__Record excerpts__.
....

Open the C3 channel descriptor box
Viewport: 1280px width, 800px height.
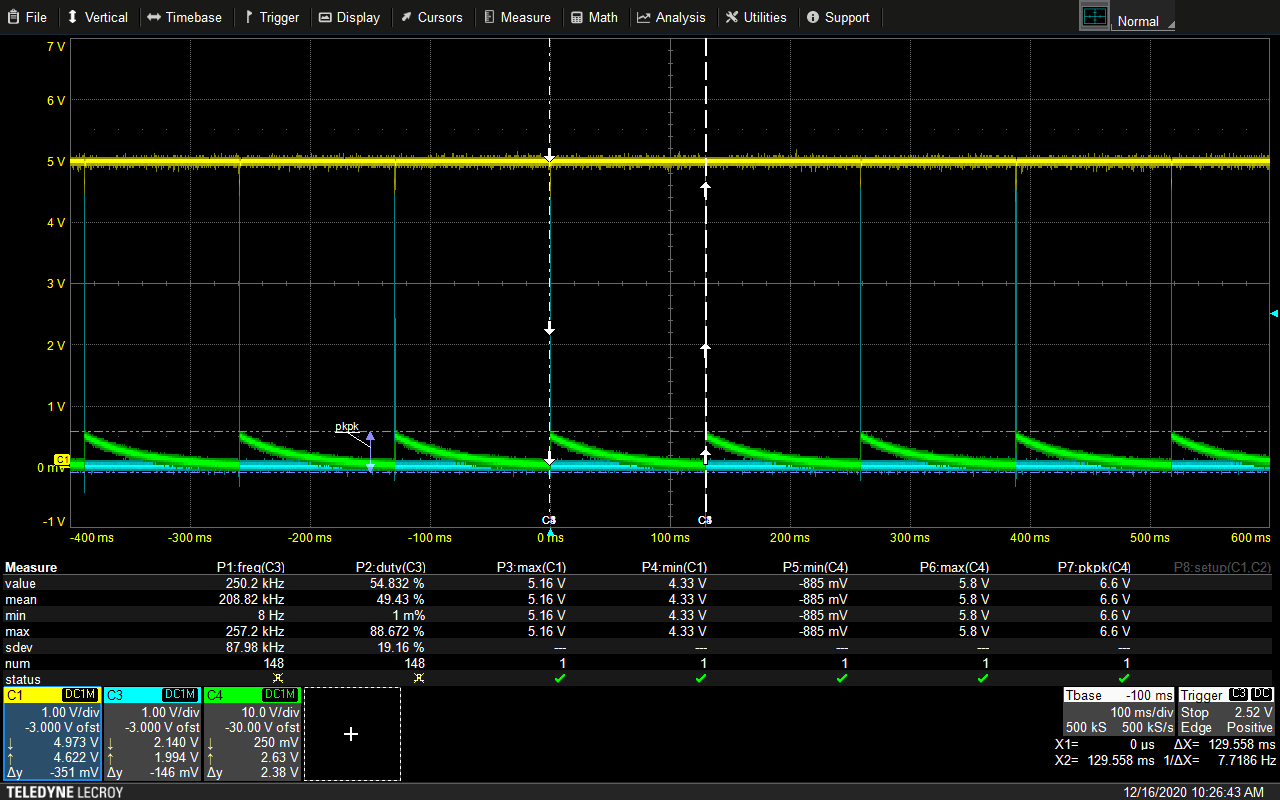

....

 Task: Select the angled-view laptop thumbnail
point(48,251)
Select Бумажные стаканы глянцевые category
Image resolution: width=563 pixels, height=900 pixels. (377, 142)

....

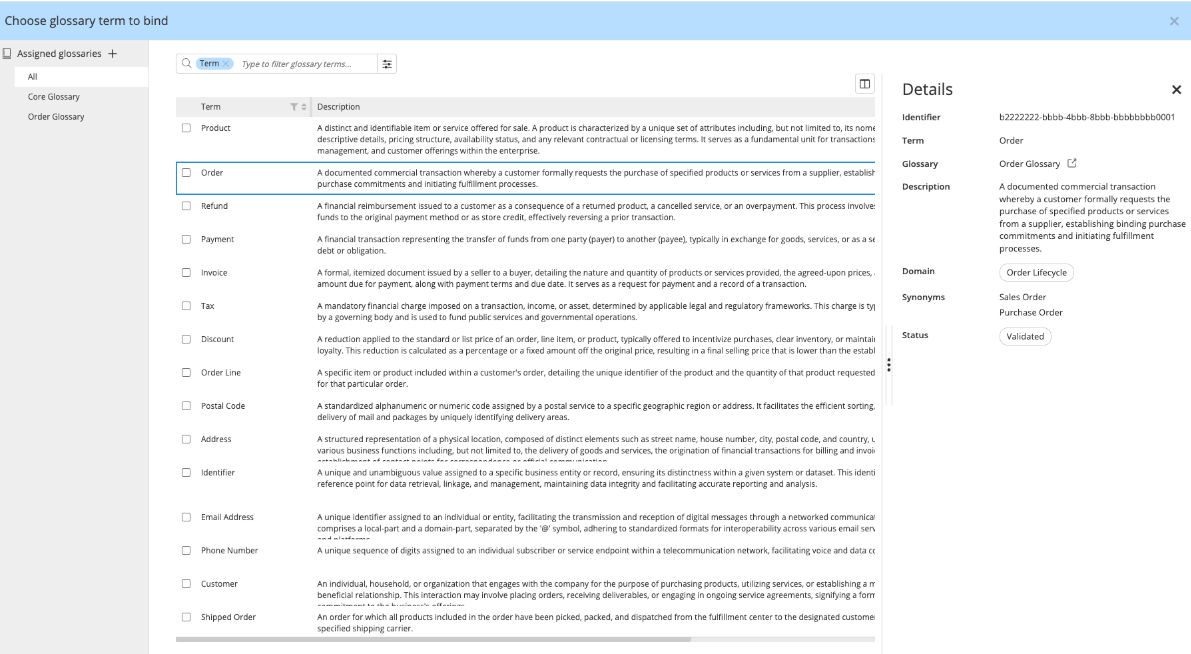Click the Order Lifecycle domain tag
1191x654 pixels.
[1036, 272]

....

__What is being asked__.
From the records above, transcribe exactly the run of lines that opens with the line holding "Open the C3 channel descriptor box" and closes with the line holding "Viewport: 1280px width, 800px height.", both included.

__Output for this task__.
Open the C3 channel descriptor box
Viewport: 1280px width, 800px height.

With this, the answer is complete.